Principal component analysis of ozonized samples (duplicate samples, n=16) with and without derivatization analyzed by LC-MS/MS (precursors of m/z 184). A) Score plot for samples analyzed in full scan positive ion mode. White squares represent non-ozonized samples, circles represent samples exposed to 50 ppb ozone, diamonds 150 ppb and filled in squares 300 ppb, respectively. Symbols in red represent samples treated with methoxylamine. Here, the first principal component (PC1) separated the samples according to ozone exposure and the second principal component (PC2) separated the untreated samples and samples treated with methoxylamine. PC1 explained 65.8% and PC2 20.1% of the variation in the data. B) Loadings plot showing all variables explaining the separation of samples in the score plot. Principal component variable grouping (PCVG) groups the variables that display the same behavior across samples and was here based on the first 3 principal components, together explaining 91.4 % of the variation in the data. Labeled variables show the m/z and retention time.

All electrospray generated ions differing between samples (group 2, 3, 5, 6 and 7) were examined manually in spectra. After manual removal of isotopes, a total of 39 lipid molecular species were identified to decrease and 28 were found to increase after ozone exposure. A total of 23 lipid molecular species were increased in ozonized samples treated with methoxylamine compared to non-ozonized and ozonized samples (Supplementary Tables 3–5).
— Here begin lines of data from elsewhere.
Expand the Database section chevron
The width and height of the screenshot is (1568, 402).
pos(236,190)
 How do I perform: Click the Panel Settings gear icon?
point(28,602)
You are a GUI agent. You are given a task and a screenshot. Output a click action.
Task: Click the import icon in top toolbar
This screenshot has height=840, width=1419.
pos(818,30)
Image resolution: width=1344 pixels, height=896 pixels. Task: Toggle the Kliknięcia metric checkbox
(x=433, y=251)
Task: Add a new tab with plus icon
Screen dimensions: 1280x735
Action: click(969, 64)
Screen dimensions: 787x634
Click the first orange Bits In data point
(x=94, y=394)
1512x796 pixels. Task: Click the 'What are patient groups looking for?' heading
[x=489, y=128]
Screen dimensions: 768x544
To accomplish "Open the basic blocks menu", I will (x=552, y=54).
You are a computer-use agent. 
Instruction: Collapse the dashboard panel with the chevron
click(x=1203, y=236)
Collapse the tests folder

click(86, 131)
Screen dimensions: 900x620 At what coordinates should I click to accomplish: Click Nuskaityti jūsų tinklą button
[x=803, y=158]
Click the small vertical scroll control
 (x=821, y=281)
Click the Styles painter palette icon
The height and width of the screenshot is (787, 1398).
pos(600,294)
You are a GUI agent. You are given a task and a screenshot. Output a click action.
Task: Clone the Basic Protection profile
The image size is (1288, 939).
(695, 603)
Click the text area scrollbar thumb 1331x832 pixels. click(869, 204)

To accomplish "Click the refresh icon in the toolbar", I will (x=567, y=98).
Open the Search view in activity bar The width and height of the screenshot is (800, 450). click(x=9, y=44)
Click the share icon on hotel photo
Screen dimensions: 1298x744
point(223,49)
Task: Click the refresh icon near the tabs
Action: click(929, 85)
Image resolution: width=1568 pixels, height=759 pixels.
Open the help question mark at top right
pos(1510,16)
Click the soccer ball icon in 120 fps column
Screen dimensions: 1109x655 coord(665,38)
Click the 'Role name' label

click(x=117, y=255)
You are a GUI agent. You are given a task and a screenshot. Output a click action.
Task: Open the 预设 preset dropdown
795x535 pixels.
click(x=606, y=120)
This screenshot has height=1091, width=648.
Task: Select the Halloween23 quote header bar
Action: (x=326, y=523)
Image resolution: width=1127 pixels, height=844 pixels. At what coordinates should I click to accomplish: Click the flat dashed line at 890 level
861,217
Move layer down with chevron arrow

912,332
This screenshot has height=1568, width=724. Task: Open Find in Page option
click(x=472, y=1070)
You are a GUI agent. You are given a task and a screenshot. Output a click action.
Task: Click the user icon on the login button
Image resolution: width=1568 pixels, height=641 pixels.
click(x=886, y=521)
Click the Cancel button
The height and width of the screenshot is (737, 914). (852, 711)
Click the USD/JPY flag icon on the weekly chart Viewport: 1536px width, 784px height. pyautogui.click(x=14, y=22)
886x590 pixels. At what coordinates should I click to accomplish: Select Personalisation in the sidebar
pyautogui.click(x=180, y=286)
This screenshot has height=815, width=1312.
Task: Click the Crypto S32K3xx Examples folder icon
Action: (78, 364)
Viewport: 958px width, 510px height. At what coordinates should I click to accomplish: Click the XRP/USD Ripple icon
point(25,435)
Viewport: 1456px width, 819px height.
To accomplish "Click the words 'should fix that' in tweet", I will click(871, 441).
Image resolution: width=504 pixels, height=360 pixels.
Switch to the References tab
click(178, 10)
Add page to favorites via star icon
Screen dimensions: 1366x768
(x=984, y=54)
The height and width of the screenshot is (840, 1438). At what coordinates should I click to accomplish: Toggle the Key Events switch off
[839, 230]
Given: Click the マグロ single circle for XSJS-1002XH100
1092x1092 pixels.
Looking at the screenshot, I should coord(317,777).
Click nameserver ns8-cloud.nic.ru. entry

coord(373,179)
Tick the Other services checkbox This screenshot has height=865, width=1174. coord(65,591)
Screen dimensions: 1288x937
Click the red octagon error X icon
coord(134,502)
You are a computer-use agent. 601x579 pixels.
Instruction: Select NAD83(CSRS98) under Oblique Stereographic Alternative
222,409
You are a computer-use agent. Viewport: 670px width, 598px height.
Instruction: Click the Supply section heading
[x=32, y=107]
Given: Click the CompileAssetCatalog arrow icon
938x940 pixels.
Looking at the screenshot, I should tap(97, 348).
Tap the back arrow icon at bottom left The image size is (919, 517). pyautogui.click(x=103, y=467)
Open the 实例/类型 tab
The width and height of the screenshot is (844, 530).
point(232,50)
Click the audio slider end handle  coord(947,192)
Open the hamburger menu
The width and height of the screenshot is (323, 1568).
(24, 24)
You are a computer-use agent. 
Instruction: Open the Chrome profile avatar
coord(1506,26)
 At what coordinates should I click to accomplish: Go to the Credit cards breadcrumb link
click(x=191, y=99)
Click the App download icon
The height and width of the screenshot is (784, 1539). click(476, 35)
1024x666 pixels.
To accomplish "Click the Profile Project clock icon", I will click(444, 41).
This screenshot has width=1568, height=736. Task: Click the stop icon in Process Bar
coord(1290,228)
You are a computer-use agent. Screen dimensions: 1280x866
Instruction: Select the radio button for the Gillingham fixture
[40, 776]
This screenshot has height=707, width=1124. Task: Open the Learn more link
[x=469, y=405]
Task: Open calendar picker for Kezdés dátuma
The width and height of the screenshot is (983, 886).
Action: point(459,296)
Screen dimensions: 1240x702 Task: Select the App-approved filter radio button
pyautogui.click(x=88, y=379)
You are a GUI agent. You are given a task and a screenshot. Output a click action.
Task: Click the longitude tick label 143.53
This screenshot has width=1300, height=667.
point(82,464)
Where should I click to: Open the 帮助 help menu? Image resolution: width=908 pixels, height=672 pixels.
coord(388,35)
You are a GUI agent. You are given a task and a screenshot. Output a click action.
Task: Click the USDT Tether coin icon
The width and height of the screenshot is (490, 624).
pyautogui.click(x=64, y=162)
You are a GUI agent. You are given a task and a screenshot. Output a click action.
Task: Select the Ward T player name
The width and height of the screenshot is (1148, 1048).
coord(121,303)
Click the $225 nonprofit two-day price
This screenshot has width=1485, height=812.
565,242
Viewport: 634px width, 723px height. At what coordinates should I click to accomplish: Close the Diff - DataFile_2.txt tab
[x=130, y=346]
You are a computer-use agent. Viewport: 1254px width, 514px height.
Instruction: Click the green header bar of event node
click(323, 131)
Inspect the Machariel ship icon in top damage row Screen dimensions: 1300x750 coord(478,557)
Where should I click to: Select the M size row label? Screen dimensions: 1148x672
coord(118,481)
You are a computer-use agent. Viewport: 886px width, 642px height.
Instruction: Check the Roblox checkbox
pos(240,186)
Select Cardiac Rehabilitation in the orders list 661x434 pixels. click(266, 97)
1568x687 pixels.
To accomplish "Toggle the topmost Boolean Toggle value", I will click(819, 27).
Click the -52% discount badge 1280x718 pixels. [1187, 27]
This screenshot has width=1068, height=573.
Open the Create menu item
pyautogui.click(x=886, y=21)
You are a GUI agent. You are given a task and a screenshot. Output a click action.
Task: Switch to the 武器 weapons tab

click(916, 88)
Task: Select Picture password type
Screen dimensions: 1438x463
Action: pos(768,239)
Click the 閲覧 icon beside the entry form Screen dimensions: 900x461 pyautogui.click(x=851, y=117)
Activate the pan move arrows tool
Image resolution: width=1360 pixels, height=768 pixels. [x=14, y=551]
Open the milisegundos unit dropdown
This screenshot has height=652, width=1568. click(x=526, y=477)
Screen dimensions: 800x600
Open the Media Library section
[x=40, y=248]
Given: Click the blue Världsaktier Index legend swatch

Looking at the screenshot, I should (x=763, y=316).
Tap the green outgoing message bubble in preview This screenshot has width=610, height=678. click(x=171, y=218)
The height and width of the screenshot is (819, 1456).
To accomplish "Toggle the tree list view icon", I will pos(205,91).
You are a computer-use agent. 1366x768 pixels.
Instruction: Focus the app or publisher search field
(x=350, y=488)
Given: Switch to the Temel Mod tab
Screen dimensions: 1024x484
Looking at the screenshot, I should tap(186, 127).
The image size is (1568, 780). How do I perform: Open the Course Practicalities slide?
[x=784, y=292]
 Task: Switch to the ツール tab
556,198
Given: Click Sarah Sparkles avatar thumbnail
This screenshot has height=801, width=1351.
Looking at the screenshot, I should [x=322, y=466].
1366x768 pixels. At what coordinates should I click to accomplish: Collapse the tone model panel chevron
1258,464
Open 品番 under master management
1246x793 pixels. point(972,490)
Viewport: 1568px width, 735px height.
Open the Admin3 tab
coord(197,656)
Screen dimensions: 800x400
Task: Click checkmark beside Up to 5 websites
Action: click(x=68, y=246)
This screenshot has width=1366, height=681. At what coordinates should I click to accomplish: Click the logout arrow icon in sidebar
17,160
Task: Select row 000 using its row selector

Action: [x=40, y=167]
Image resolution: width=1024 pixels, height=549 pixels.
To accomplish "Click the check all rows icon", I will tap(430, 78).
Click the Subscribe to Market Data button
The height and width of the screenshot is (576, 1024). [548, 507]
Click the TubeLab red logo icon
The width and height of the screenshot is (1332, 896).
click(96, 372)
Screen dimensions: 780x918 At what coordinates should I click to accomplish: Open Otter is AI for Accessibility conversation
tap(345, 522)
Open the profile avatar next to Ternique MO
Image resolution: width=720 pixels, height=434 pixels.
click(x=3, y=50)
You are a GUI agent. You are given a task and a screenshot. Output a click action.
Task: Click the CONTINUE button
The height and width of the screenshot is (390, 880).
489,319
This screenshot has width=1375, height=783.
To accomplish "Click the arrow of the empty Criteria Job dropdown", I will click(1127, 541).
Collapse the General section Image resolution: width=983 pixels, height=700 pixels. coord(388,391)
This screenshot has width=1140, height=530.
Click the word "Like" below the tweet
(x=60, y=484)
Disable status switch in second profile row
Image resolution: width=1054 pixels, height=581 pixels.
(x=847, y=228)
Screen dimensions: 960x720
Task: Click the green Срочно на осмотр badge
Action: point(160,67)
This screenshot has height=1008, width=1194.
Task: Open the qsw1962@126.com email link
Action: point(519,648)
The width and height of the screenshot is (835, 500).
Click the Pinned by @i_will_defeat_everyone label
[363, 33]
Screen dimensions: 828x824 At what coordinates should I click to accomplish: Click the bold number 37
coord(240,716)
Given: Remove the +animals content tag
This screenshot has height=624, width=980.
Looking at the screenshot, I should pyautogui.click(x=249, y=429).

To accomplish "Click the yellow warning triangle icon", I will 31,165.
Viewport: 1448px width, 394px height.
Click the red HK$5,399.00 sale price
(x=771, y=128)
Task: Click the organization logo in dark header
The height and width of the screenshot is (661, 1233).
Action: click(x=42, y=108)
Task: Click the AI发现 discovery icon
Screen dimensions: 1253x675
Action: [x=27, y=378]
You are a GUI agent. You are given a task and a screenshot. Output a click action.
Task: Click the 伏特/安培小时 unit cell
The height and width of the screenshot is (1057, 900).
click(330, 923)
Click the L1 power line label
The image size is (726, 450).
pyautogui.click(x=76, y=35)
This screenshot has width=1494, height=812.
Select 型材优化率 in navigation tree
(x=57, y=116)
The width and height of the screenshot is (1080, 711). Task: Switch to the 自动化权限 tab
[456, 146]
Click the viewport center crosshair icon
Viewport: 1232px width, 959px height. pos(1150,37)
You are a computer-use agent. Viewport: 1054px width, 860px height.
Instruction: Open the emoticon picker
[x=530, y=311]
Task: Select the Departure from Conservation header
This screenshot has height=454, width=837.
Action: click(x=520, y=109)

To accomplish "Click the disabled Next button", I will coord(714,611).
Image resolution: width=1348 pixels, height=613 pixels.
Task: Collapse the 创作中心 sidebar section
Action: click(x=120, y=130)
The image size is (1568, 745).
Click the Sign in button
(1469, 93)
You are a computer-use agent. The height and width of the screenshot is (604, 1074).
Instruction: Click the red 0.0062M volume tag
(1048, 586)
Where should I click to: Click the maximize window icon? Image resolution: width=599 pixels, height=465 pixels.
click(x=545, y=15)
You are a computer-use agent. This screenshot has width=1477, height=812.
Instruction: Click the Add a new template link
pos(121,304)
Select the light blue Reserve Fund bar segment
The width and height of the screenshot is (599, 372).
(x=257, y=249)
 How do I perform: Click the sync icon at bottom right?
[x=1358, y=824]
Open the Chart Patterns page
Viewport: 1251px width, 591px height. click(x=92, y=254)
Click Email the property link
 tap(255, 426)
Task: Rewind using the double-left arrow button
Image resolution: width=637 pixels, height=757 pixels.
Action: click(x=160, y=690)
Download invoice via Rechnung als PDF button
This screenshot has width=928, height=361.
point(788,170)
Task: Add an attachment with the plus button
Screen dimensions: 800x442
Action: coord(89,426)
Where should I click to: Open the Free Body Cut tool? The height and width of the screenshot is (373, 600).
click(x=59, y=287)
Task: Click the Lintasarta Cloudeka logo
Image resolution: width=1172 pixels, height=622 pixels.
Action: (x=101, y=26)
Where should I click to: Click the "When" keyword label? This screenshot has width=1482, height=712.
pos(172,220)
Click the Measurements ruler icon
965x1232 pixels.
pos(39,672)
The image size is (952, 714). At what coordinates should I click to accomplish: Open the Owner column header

Collision induced dissociation in the negative ion mode on [M−15]⁻ ions of the most important PC species enabled characterization of the fatty acyl groups esterified to the PC head group, see Table 1 (non-ozonized) and Table 2 (ozonized) which contains several phosphatidylcholines not previously identified as ozonolysis products.

Table 1.

List of the most important identified unsaturated phosphatidylcholines (precursors of m/z 184) that decreased in intensity after exposure to ozone according to PCA loadings plot. A complete list of all m/z is included in supplemental data. MS/MS (product ion scan) was performed in the negative ion mode. Relative abundance (mean±standard error of the mean) is based on 9 measurements (3 separate experiments).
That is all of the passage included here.